By the time you hear your average top 40 hit on the radio, it has been compressed during recording twice (on individual sound sources and probably again when a stereo mix is produced), during mastering, then again at the radio station. Radio stations want their station to catch your ear, plus it helps in keeping signal strength over long distances. Labels want louder songs to compete with the other loud songs, bands want their record to sound like this other loud record, mastering engineers are asked by either the band or the label to make it as loud as possible. You know who's paying the bill so they do it. Recording engineers can be pressured to over-compress by the band or label or just by wanting to have a job in the next year and they might do it as well. Even if they turn in a good balanced mix for mastering, it's a crap shoot whether their mixes will sound the same when the record actually gets put out.
It's a shite state of affairs all around.
I got a fever...and the only cure is more cowbell!
When an sound engineer talks about "compression" he means compressing the dynamic range to make the music sound louder.
This is NOT the same thing as compressing sound to save disk space.
No sig today...
"What's different now that the video shows is the peaks are not getting clipped anymore, instead they reach 0.0 db but the entire mix is digitally volume maximized so almost every single peak is that loud."
No, they are getting clipped. Have a closer look for flat topped peaks.
The damage is being done by look ahead limiters like Waves L2, which are the last process in the mastering chain.
These limiters work on psychoacoustic principles, employing some of the temporal masking ideas used in lossy audio compression to make the artifacts of very fast peak limiting as inaudible as possible.

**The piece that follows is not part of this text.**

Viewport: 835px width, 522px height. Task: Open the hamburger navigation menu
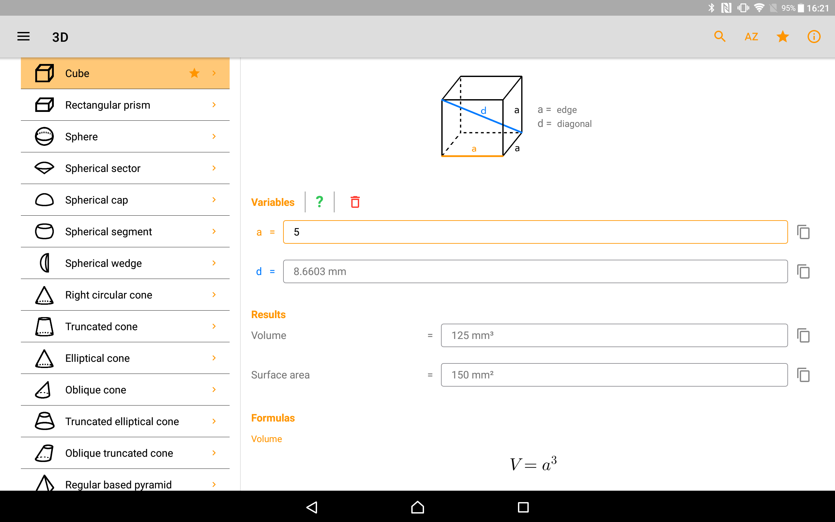(23, 37)
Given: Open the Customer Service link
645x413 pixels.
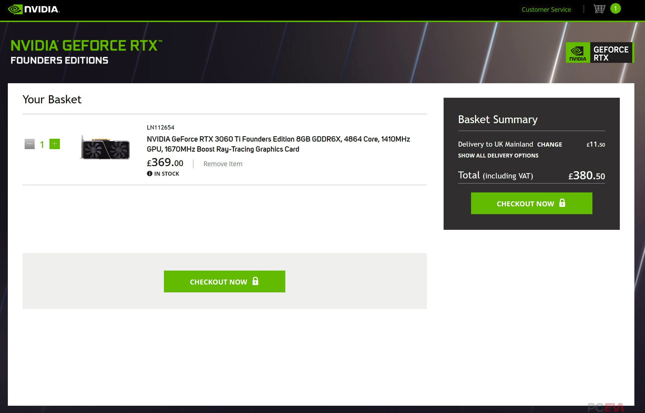Looking at the screenshot, I should tap(546, 9).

It's known that humans cannot hear short periods of clipping distortion (less than 2ms or so), so these limiters allow that to happen, clamp down a millisecond later, and increase the subjective loudness of the signal without losing 'punch'. As this kind of limiter incorporates a delay line in the audio output path, but not the side chain, it's always looking a few milliseconds ahead and so knows how to react to a peak in advance.
The problem is that if you push a limiter of this kind really hard, it cannot keep it's artifacts inaudible, the clipped periods get longer, and the music starts to sound harsh and tiring.
It's a shame as they a beautifully clean limiters if used correctly, you can knock 4-6db of pop material without the kind of artifacts a traditional analog limiter would produce.